== EXCERPTED TEXT ==
-- START --

Re: [jug-discussion] [dec presentation] survey of O/R tools

2002-11-13 Thread Warner Onstine

On Wednesday, November 13, 2002, at 03:47 PM, Tim Colson wrote:


I would like to offer a presentation for December's topic covering
Object-Relational mapping tools.


An emphatic +1 :-)


Some of the tools I would be reviewing will be:
Castor (castor.exolab.org)
Hibernate (http://hibernate.sourceforge.net/)
Torque (jakarta.apache.org/turbine/torque)
OJB (jakarta.apache.org/ojb)
TJDO (http://tjdo.sourceforge.net/)


I'm most interested in Hibernate and TJDO personally, but might be 
worth
adding this project to just the comparison grid:

jRelationalFramework version 2.0
http://jrf.sourceforge.net/

The author of SimpleORM has this document that might be a good starting
point for some comparisons:
http://www.uq.net.au/~zzabergl/simpleorm/ORMTools.html

Cool, thanks!





Personally I think that this is more than enough to review in
an hour,

Agree.  Perhaps on the list there are other folks who have intimate
experience with one or more of these technologies already? Could split
things up to multiple folks, but work on the same example scenario?

-- END --

== REQUIRED ACTIONS ==
1 - Please rewrite the paragraph in the thread that begins "Agree. Perhaps on the list" as one shorter sentence, keeping its main points.
2 - List the tools that the thread names as ones that would be reviewed in the presentation.
3 - In the thread, which version of jRelationalFramework is proposed for the comparison grid?
The material after the thread isn't needed here.

== INFORMATION SUPPLIED ==
-- START --

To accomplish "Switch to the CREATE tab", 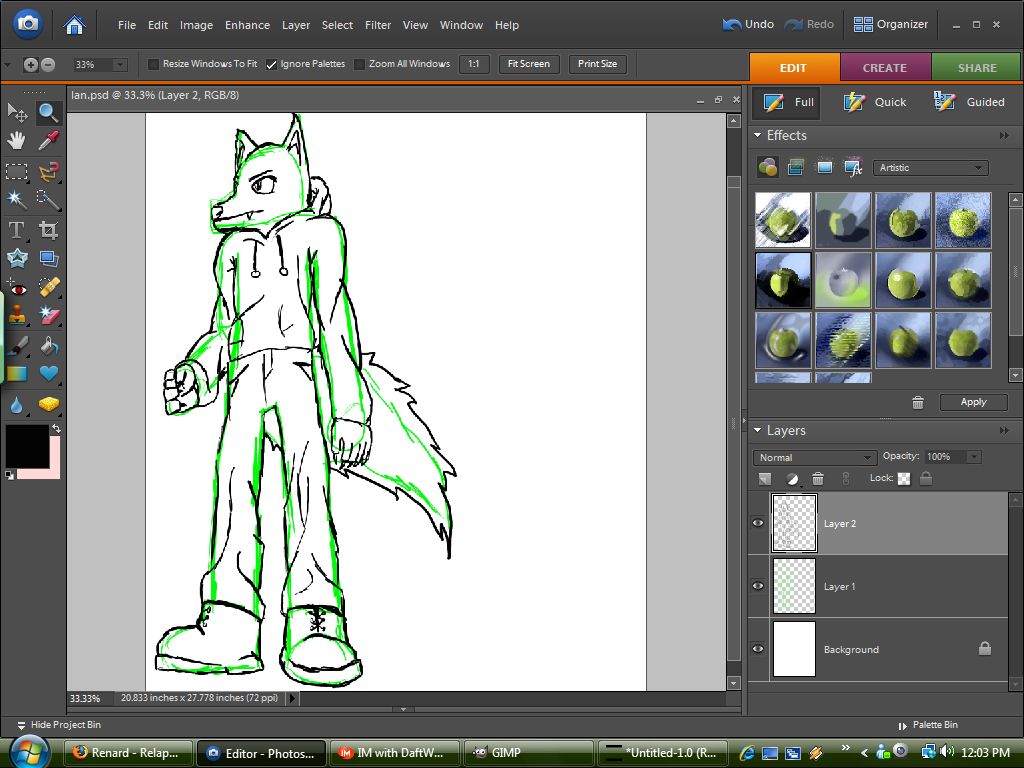I will (884, 68).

-- END --

== COMPLETED EXERCISE ==
1 - Agreeing, the writer suggests that others on the list may already know some of these technologies well, so the work could be split among several people using the same example scenario.

2 -
- Castor
- Hibernate
- Torque
- OJB
- TJDO

3 - Version 2.0.